Just like his $787 billion stimulus, Obama's jobs plan was supposed to be a game changer but is landing with a thud. Extending jobless benefits, increasing job retraining and payroll tax cuts are not only old ideas, but proven failures. Solutions require more than just shifting money around. Solutions require adapting to a changing environment and a vision for the future. Solutions require new leadership.

And that's why it's particularly ironic that Obama is trying to sell Silicon Valley on an uninspired jobs plan that completely ignores the obvious opportunity in the tech talent shortage. Computer science majors get very impressive salaries, bonuses and perks right out of school but the talent pool is thin and employers are forced to look abroad. Geeks like Steve Jobs, Mark Cuban and George Lucas rule the nation's music, sports, movies and cultural worlds but can't find Americans willing to follow their lead.

Another talent shortage -- in nursing -- borders on crisis.

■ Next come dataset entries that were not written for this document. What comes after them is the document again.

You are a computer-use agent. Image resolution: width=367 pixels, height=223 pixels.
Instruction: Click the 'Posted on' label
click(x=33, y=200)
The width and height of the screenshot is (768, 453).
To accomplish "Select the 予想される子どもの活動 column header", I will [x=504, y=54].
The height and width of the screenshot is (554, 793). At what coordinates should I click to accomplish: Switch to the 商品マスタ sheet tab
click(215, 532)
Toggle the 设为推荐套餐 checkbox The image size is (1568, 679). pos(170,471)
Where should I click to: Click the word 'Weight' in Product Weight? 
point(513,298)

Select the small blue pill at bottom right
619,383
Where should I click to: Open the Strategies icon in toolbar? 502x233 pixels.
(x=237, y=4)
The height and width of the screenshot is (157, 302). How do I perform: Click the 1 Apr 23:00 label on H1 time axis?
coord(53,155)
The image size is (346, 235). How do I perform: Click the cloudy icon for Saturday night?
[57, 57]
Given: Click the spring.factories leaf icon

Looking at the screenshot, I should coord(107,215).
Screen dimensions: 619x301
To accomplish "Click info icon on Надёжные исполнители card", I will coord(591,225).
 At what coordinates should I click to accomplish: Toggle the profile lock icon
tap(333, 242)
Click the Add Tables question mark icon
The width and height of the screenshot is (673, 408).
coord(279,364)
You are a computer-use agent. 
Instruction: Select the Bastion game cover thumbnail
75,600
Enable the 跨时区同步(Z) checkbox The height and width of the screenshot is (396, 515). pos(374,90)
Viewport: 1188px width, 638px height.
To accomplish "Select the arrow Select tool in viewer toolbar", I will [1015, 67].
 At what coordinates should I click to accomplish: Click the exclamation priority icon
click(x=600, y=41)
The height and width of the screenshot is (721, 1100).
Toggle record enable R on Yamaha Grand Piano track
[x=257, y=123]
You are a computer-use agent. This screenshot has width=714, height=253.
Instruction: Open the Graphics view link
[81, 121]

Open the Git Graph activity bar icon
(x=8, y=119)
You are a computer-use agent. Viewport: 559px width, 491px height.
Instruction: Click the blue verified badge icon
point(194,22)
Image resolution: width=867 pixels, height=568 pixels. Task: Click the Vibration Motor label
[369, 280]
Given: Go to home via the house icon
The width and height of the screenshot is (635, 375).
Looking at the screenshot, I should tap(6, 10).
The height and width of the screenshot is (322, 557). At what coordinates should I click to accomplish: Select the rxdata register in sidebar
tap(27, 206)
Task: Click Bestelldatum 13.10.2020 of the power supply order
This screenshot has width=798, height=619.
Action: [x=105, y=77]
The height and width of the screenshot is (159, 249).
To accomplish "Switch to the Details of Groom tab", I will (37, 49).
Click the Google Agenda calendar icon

There are hundreds of thousands of nursing jobs currently unfilled and it's only getting worse, possibly reaching as many as 500,000 by 2025 in spite of Obama's much-touted success in the health care system overhaul.

One in 11 Americans are unemployed and there are hundreds of thousands of solid unfilled jobs, so why is Washington doing nothing? Maybe it's the union leaders whispering in his ear, or a general distrust of corporations, but the President seems fearful and unable to connect with the private sector in creating -- not just talking about -- solutions. He chooses to address the symptoms (underskilled workers) rather than the cause (an inadequate education system) -- condemning the United States' workforce to perpetual mediocrity.

A centerpiece of the jobs plan -- freeing up money to hire more teachers -- is a weak attempt to appease liberal education advocates who railed against the No Child Left Behind program. No one wants to say it, but our educational system is broken. It's time to stop throwing good money after bad. Private solutions must lead the way.

The President should create a coalition of for-profit educational, technical and healthcare institutions to rapidly create a pipeline for feeding web and social media companies with fresh blood and hospitals with qualified nurses. The for-profit educational world has great growth potential and will give the U.S. a great advantage in competing with China and India. Instead of regulating them out of existence, the President should be trying to work with them. The Education Department's new regulations on the industry were delayed by a year because of 90,000 comments to a draft proposal -- a clear sign that people want action, not reaction.

The Obama Administration should also increase the H1B cap for foreign worker visas, but create a sunset date for the cap. In May, Microsoft executives testified at a Senate hearing that they have nearly 5,000 unfilled positions. These are just a few of the many jobs that need to be filled but can't be by Americans now. Letting this shortage continue only hurts America's long-term growth prospects and pushes jobs overseas -- permanently. By raising the cap now for a five-year window, we can ease the shortage and give time for the American talent pool to develop.

It's naïve to think that addressing these shortages alone would make all the difference in the jobs crisis currently gripping America, but the time to let America's innovators play a bigger role in fixing the nation's problems is long overdue.

For the sake of the millions of unemployed Americans -- and his own re-election prospects -- it's time the President realizes the private sector is not just a piggy bank. The White House press office doesn't hide the fact that the visit to Silicon Valley is in part to fundraise for the President's flagging re-election campaign, but it's clear to the innovators that it's more a "masquerade ball" than "town hall."